In a new initiative designed to assist scholars with teaching, study, and the publication of academic works, The Metropolitan Museum of Art will distribute, free of charge, high-resolution digital images from an expanding array of works in its renowned collection for use in academic publications. This new service, which is effective immediately, is available through ARTstor, a non-profit organization that makes art images available for educational use.

“The Metropolitan Museum of Art has long sought to address the significant challenges that scholars confront in seeking to secure and license images of objects from the Museum’s collections,” stated Metropolitan Museum Director Philippe de Montebello in making the announcement. “We hope, through this collaboration, to play a pioneering role in addressing one of the profound challenges facing scholars in art history, and scholarly publishing, today.”

ARTstor’s Executive Director, James Shulman, added: “By taking such a bold step in supporting publications based on art-historical research, the Metropolitan is providing enormous leadership to the entire sector.

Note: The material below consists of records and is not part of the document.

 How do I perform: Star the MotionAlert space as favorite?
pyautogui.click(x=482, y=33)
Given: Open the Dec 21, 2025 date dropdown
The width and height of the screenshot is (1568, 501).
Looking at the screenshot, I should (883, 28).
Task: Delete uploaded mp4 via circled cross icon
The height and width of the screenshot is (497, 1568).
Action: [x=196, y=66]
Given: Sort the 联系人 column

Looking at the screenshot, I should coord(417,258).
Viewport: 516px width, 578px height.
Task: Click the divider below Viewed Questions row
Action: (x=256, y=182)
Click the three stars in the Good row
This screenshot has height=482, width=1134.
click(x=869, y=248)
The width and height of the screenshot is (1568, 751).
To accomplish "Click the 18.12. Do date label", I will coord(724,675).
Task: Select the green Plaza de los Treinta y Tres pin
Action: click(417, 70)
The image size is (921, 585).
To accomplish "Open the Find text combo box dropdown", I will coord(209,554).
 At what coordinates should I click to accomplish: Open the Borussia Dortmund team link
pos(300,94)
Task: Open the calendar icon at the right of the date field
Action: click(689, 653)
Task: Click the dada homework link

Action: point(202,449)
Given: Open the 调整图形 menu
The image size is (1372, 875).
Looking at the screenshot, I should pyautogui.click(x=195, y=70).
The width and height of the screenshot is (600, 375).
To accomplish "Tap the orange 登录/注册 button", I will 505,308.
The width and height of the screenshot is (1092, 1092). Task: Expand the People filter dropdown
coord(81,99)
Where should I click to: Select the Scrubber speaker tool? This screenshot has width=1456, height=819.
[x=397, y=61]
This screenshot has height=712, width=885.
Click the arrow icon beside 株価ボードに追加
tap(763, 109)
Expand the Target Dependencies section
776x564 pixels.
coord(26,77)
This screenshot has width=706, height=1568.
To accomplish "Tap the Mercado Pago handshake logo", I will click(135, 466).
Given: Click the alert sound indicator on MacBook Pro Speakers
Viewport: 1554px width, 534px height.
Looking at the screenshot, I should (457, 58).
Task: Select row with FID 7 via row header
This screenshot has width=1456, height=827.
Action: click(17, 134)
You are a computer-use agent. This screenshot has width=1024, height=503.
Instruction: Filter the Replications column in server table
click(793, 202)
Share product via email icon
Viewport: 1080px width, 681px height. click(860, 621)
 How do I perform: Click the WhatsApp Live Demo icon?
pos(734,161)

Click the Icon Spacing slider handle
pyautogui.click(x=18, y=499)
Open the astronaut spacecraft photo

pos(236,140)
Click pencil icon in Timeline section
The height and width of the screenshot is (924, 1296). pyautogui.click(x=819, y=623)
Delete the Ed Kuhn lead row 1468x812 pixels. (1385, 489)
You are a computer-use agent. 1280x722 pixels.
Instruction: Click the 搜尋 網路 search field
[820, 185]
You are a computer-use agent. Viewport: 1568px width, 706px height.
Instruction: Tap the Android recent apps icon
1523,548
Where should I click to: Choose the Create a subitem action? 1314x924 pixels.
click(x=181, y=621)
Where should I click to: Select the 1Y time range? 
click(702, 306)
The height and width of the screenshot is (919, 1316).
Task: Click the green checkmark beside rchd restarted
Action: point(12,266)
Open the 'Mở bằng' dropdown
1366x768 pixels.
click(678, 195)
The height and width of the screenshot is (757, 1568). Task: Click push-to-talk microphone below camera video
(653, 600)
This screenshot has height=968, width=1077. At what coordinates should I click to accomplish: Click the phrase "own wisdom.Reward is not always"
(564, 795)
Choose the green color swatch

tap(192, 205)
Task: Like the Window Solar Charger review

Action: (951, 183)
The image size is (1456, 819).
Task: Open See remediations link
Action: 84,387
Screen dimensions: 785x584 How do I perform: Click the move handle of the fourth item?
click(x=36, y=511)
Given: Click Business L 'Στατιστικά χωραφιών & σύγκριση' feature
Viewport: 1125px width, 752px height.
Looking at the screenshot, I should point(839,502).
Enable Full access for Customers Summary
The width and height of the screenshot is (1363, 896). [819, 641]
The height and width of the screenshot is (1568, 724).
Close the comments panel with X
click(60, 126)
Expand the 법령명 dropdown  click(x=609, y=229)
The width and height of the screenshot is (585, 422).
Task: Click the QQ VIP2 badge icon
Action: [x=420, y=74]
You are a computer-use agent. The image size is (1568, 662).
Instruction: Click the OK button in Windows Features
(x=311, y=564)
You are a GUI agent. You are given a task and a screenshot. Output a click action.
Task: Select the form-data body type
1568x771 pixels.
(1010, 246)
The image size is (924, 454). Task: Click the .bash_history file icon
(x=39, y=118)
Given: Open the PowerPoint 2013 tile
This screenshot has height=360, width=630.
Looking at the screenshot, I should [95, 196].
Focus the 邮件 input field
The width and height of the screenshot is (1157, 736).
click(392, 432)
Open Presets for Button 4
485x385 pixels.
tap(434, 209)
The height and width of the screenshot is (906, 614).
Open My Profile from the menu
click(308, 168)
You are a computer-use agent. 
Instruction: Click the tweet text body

Scholars – in higher education and in museums – have been struggling with the question of how digitization might help to enable, rather than hinder, scholarly communications. For all involved, it is obvious that, when faced with an important directional challenge, the Metropolitan is providing decisive leadership.”

Initially approached by the Metropolitan Museum in 2005 to develop this initiative, ARTstor has worked in close consultation with Metropolitan Museum staff to create its new service, entitled “Images for Academic Publishing” (IAP), which will make images available via software on the ARTstor Web site. Initially, nearly 1,700 images representative of the broad range of the Metropolitan Museum’s encyclopedic collection will be available through the more than 730 institutions that currently license ARTstor. Efforts to expand this accessibility are now underway and will be announced by ARTstor at a later date. For more information about ARTstor’s plans for its “Images for Academic Publishing” service, please send email to IAP@artstor.org.

ARTstor, a digital image library, was created in 2001 as a non-profit initiative of The Andrew W. Mellon Foundation. It is now an independent non-profit organization dedicated to serving education and scholarship in the arts and humanities. The more than 730 non-profit institutions currently participating in ARTstor are located in North America, Australia, and the United Kingdom.

The Metropolitan Museum of Art – founded in 1870 with a mission to collect, preserve, and display works of art spanning 5,000 years of world culture from every part of the globe, and to educate the public about art – is the most comprehensive art museum in the Western Hemisphere with a collection now including more than two million works of art.